*Passage*.
□ □ □

About the reference score

[Eldo-rado]

Hi @baeseongsu, apologies for bothering you again, but I have a few detailed questions that I hope you can help me with.

1. What does "VQA grounding" refer to in section E.1.3?
2. Could you explain in more detail how DINO is used as mentioned in E.1.3? Is the input anatomical regions? For example, is the input the bbox of the left lung, and the output the answer to questions related to the left lung? Does the training process involve anatomical region bboxes, or is it just based on MIMIC CXR JPG?
3. Regarding the design of the reference score in Section 6.1, I want to clarify the motivation behind it. For example, with two questions like "Is there {attributeA} in {objectA}" and "Is there {attributeB} in {objectB}," is the reference score used because the answer to each sentence might not be entirely accurate? However, in Table E18, the performance of the ref model is often not as good as M3AE, so does it still serve as a useful guide in such cases?

Thank you in advance!

[baeseongsu]

Hi @Eldo-rado,

You had great questions :), and I would like to share my thoughts about them. Before getting into each detail, I would first like to overview the underlying motivation of section E.1.3, and then respond to your questions.

When creating a benchmark, it's essential to have reference scores (e.g., naive random guessing, human/expert performance score) that give meaning to the performance. Comparing these reference scores with your model's score can indicate how well your model is performing. For our MIMIC-CXR-VQA dataset, we built baselines such as Prior (Most) and Prior (Question), which are powerful in closed-set answer scenarios. Comparing these baseline scores with trained VQA models suggests that the trained models are not just random guessing and have learned to answer the questions to some degree.

We also wanted to estimate the achievable performance (i.e., upper bound) of our MIMIC-CXR-VQA dataset. We know that 100% accuracy cannot be the upper bound because even radiologists aren't perfect at CXR interpretation, so QA performance can't reach 100%. Obtaining a reliable upper bound score (i.e., medical expert score) for all test data through dozens of radiologists was not feasible for us. However, simply reporting performance without context lacks meaning.

Therefore, we aimed to estimate a reference model/score to show the potential performance ceiling for VQA models in the MIMIC-CXR-VQA dataset. To design this reference model, we leveraged the almost ground-truth grounding information (i.e., bounding box of object, binary label of attribute existence) from the Chest ImaGenome dataset. We built a reference model by designing an architecture with an inductive bias and providing grounding information directly during training. Note that VQA models are trained with (image, question, answer) triples, so they learn indirectly and without any inductive bias in the model architecture. Given fair experimental settings, this reference model might have more powerful perception ability compared to the VQA model due to its additional inductive bias.

To illustrate the significance of this reference model/score, consider this example: Given the same dataset, a VQA model trained on the VQA dataset achieves a performance of 0.7 when evaluating verification questions like "Is there lung cancer in the left lung?" across multiple samples. Our reference model, using the left lung as image input and employing a lung cancer prediction head for binary classification, achieves a performance of 0.8 on the same number of VQA samples. This 0.8 score serves as the reference score achievable with correct perception, suggesting that the current VQA model has room for improvement.

□ □ □

*Dataset section*.

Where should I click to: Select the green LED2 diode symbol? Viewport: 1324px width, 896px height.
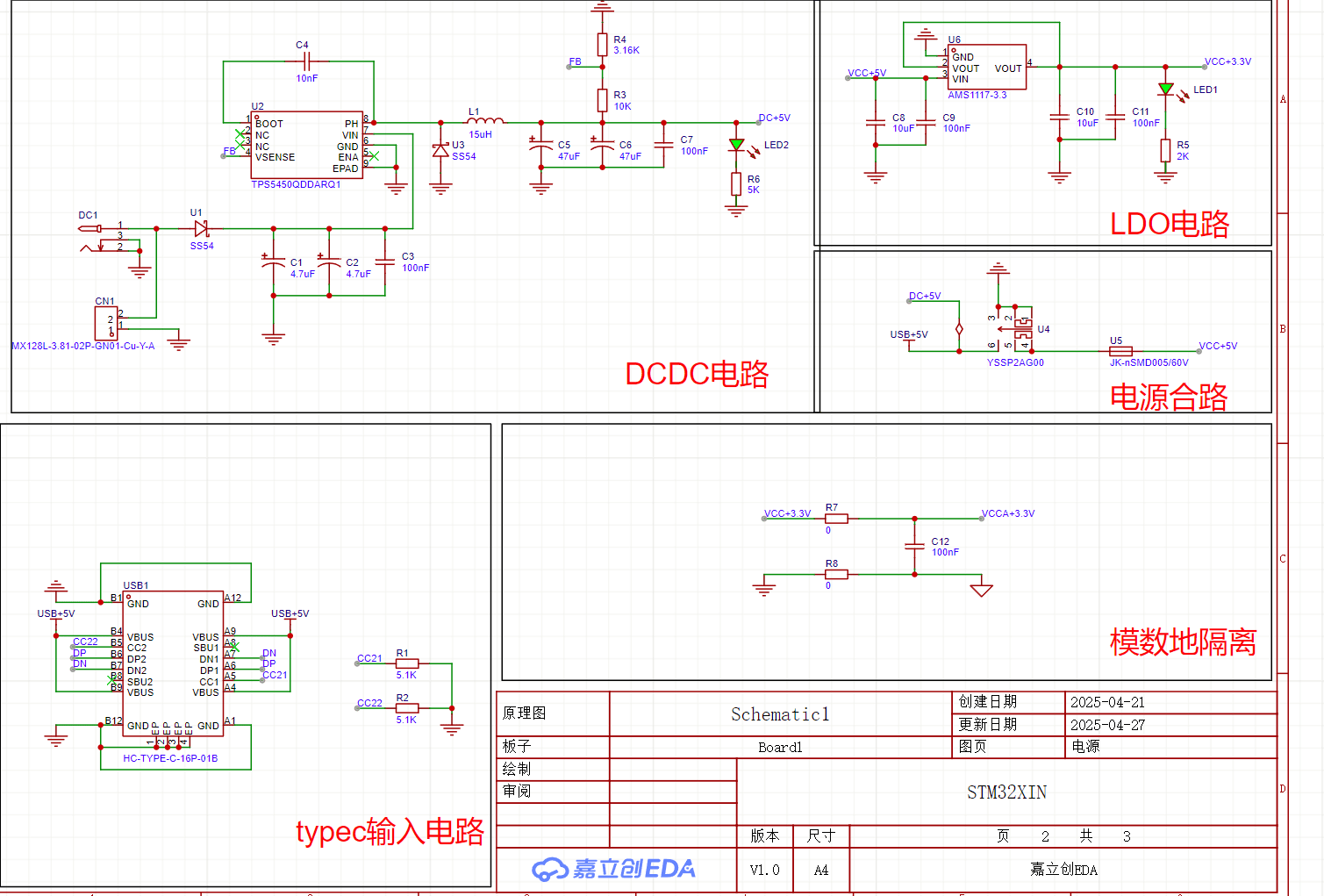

□ □ □

*Using the information*.
A - List every section or table number mentioned in the reference score thread.
B - Output the part of the reference score thread that opens with the words containing "About the reference" and closes with "help me with.", without any changes.
The data has no part in this work.

*Task-by-task solutions*.
A - E.1.3, 6.1, E18

B -
About the reference score

[Eldo-rado]

Hi @baeseongsu, apologies for bothering you again, but I have a few detailed questions that I hope you can help me with.